Install the OpenStack client locally, authenticate with an application credential, and drive Breqwatr Cloud from the command line — for scripts, CI runs, or anything the Portal doesn't surface.

Prerequisites

  • An application credential for the project you want to work in. The credential page generates a ready-to-use clouds.yaml (and an openrc.sh alternative) — download whichever fits your tooling. Application credentials are scoped to one project; if you need to drive a different project, mint a separate credential.
  • Python 3.x on your local machine.

Steps

1. Install the CLI

macOS / Linux

python3 -m venv ~/.openstack-venv
source ~/.openstack-venv/bin/activate
pip install --upgrade pip
pip install python-openstackclient

Windows (PowerShell)

Install Python 3 from python.org with "Add Python to PATH" ticked, then:

python -m venv $HOME\openstack-venv
$HOME\openstack-venv\Scripts\Activate.ps1
pip install --upgrade pip
pip install python-openstackclient

2. Load your credentials

clouds.yaml lets you keep credentials for multiple projects in one file and refer to them by name.

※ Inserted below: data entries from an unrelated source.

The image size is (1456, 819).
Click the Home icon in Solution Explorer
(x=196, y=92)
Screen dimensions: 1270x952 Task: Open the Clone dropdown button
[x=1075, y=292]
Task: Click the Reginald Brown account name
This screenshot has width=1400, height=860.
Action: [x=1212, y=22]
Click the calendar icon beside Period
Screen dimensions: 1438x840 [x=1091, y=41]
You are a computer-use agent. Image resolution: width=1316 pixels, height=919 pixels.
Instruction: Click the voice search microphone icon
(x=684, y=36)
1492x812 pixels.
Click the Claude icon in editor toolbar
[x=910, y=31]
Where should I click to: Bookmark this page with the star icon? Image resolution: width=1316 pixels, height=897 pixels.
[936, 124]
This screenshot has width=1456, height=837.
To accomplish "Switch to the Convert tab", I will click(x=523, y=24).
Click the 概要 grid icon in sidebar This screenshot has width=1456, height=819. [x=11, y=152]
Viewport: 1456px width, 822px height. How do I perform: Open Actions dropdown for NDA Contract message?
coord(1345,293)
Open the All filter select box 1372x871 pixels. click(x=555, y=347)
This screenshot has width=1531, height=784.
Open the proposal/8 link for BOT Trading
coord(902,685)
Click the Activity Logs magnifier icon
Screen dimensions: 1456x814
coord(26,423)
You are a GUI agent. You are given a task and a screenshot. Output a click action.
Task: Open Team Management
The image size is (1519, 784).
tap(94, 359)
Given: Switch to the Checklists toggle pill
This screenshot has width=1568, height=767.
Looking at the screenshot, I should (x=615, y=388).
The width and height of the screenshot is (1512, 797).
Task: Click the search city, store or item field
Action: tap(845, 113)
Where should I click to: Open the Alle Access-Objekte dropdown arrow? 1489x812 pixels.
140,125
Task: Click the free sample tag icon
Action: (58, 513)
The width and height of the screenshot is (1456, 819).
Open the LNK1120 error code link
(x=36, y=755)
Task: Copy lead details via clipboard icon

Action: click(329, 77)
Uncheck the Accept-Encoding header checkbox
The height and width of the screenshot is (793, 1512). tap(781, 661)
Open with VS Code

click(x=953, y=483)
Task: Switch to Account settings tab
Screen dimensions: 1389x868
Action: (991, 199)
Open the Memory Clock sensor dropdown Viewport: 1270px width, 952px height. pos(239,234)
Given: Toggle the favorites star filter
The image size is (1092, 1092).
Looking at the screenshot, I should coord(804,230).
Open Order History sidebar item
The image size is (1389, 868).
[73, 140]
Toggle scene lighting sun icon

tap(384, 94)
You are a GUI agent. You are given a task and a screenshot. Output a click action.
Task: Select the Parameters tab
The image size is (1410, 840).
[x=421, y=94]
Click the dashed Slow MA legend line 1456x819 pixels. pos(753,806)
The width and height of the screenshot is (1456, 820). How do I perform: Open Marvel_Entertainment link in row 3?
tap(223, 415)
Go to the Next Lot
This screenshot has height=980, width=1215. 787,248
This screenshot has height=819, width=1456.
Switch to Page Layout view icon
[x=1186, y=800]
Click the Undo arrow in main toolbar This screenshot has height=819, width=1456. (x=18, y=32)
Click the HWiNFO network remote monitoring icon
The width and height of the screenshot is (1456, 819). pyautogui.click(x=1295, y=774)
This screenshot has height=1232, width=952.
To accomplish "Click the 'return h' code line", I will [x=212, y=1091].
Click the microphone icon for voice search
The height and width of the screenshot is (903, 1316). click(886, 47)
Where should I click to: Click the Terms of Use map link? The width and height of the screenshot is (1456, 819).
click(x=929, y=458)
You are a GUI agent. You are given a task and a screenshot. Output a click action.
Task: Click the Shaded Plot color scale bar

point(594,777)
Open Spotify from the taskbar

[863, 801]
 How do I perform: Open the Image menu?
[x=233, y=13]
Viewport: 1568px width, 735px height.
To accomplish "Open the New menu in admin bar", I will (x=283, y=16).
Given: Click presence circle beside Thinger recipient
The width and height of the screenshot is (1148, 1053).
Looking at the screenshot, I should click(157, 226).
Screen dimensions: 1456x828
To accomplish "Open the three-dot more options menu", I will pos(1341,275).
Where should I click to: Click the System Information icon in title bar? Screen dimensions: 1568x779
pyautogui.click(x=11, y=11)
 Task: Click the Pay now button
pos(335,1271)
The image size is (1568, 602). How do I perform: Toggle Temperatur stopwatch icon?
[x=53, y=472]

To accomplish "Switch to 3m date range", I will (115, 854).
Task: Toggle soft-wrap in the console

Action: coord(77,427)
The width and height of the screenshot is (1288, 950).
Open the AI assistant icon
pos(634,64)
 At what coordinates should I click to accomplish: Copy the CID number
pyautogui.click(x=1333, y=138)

mkdir -p ~/.config/openstack
mv ~/Downloads/clouds.yaml ~/.config/openstack/clouds.yaml
chmod 600 ~/.config/openstack/clouds.yaml

On Windows the equivalent path is %APPDATA%\openstack\clouds.yaml.

Every subsequent CLI call selects the cloud by name:

openstack --os-cloud breqwatr server list

If you already have a clouds.yaml with other clouds in it, paste the new entry (the inner key under clouds:) into the existing file rather than overwriting.

Option B — openrc.sh (shell variables)

The openrc.sh form exports OS_* variables into your shell. Use this when a tool can't read clouds.yaml or you want a single project's credentials always active.

macOS / Linux
chmod 600 ~/Downloads/openrc.sh
source ~/Downloads/openrc.sh

The variables are scoped to the current shell session; source it again in new sessions or add it to your shell profile.

Windows (PowerShell)

PowerShell can't source .sh files directly. The simplest path is to install Git for Windows and import the variables once:

bash -c "source ~/Downloads/openrc.sh && env" | ForEach-Object {
    if ($_ -match '^(OS_).*') {
        $name, $value = $_.Split('=', 2)
        setx $name $value | Out-Null
    }
}

Open a new PowerShell window to pick up the variables. As an alternative, run the CLI from WSL where the standard source ~/openrc.sh works.

3. Verify the connection

openstack --os-cloud breqwatr server list

You should see the instances in the project (or an empty list if there aren't any yet). If you get an authentication error, confirm the credential hasn't been revoked from the Portal's Application credentials page.

4. Look up what to pass to commands

The Portal shows you names; the CLI usually wants IDs or names too. Useful lookups:

openstack --os-cloud breqwatr image list
openstack --os-cloud breqwatr flavor list
openstack --os-cloud breqwatr network list
openstack --os-cloud breqwatr keypair list
openstack --os-cloud breqwatr security group list

5. Launch an instance from the CLI

openstack --os-cloud breqwatr server create \
  --image "Ubuntu 24.04" \
  --flavor m1.small \
  --network default \
  --key-name laptop-mike \
  --security-group default \
  --security-group web-servers \
  my-web-01

Add --user-data ./cloud-init.yaml to pass a cloud-init script (same shape as the User data textarea on the Portal launch form).

The instance shows up on the Portal's Instances page within a few seconds, just as if you'd used the Portal directly.

Verification

openstack --os-cloud breqwatr server show my-web-01
openstack --os-cloud breqwatr server list

my-web-01 should appear with status ACTIVE.